During the past ten years, around 1.7mn – or just 4.2% – of Germany's 40mn homes have had their heating system changed, notes CEW. “Most Germans who decided to switch energy source when renewing their heating system over the past ten years opted for natural gas (83%), but "overall, the momentum is low and the potential is far from exhausted”, says BDEW. About 188,000 homes have switched to district heating (from oil or gas) during the same period.

“Looking further back on the last 25 years, the use of heating oil has fallen by around 8 percent, while the use of natural gas has increased by about 12% percent. At the same time, district heating and electric heat pumps have each risen by about 2%.”

Interestingly, CEW observes that “the trend in new German buildings is quite different. Here, electric heat pumps and solar heat in combination with gas have, over the last decade, taken a leap forward. In 2018, renewable energies – with a share of 47.2% – for the first time overtook gas as the primary source of heating in new residential buildings finished that year.” In other words: although most new installations are based on gas, most new buildings now choose heating systems based on renewables.

New buildings, however, are only a small part of the building stock. Given Germany’s ambitious climate goals, the country will have to tackle emissions from buildings somehow. (This is also known as the “Wärmewende” in Germany, a variation on “Energiewende”). CEW notes that buildings are responsible for about 9.4% of Germany’s total CO2 emissions (the same as in the US). Unlike the UK, Germany did manage to bring down its building sector emissions: by 30.6% between 1990 and 2016. Nevertheless, fossil fuels keep almost three in four buildings in Germany warm, with remaining homes supplied with heat through electricity, electric heat pumps and biomass. (Figure 2)

The German government is taking various measures to reduce emissions from buildings. As CLEW writes, in its new Climate Action Programme 2030 the government has decided “to ban the installation of oil-fired heating systems from the year 2026 in buildings where more climate friendly alternatives are available – opting out of an outright ban.. To make this economically easier on consumers, a ‘swap-premium’ for replacing old oil-fired heating systems will be introduced which repays up to 40% of the costs for a new and more efficient system. Germany's national carbon pricing system covering the buildings and transport sector is also meant to encourage the switch from fossil fuels to more climate friendly energy sources for heating.”

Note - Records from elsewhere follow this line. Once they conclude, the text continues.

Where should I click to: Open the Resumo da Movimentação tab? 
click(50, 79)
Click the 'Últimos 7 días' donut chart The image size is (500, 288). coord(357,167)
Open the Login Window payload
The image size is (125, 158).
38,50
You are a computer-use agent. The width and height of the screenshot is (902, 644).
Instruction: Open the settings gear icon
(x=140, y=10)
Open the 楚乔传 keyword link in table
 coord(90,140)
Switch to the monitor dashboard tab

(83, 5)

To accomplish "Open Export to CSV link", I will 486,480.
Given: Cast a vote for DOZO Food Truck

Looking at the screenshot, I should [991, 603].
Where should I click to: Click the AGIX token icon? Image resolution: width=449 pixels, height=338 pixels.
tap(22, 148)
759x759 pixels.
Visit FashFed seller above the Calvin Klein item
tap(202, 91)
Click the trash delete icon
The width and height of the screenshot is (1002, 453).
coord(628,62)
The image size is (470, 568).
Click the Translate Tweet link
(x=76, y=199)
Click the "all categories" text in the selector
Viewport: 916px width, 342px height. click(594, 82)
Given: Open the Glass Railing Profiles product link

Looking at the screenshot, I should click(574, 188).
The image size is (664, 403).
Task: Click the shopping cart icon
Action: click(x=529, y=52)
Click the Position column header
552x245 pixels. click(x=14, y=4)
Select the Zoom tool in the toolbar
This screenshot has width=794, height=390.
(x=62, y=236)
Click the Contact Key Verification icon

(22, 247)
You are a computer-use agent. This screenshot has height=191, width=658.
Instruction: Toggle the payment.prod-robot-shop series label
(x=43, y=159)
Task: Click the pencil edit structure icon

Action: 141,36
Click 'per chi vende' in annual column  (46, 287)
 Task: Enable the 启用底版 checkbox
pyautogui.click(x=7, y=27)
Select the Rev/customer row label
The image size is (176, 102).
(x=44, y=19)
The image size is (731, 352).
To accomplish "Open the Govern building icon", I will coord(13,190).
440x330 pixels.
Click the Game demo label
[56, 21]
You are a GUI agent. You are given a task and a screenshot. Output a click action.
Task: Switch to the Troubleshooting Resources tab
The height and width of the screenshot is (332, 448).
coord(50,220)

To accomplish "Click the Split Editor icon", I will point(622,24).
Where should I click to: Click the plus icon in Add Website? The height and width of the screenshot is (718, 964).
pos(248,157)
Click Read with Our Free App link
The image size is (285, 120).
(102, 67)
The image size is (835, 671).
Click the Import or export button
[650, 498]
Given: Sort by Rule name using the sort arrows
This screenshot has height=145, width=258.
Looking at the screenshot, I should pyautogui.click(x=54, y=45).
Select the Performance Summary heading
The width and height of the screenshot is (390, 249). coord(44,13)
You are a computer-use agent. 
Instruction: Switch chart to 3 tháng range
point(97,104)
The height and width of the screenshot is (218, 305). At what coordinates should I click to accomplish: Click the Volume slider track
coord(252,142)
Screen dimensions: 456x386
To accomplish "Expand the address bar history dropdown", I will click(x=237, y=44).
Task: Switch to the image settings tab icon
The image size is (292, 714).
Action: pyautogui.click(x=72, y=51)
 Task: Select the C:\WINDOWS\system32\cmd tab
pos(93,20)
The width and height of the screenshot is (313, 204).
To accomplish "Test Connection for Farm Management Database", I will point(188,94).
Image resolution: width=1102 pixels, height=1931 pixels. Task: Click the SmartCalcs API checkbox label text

BDEW notes that of the 5.8mn residential buildings in Germany still heated with oil, 2.7mn could easily be linked to a gas or district heating pipeline. This would save 14mn tons of CO2 emissions on an annual basis. Opting for electric heat pumps would save up to 30mn tons.

For German households, the choice, however, is “far from simple”, observes CLEW. “Lack of knowledge about the different heating systems' advantages, cost-effectiveness and subsidies for installing them pose an obstacle for many people. To make matters more complicated, which investment makes more sense often depends on a number of interrelated factors. For example, if a houseowner can invest in building insulation, a more energy efficient heating system such as an electric heat pump may be possible to install than if insulation measures are economically out of reach.”

According to CLEW, also allows “the energy-efficient renovation of homes to be tax-deductible from 2020. This will for example reduce the cost of installing new insulation or replacing old heating systems or windows by up to 20 percent. A highly heterogenous scene of building types and users – including tenants, landlords, homeowners and housing associations – however, still make it more difficult to regulate the heating sector than it has been done in the power sector. The new tax incentives, for example, only apply to owner-occupied dwellings, ruling out more than half of all German homes which are rented.”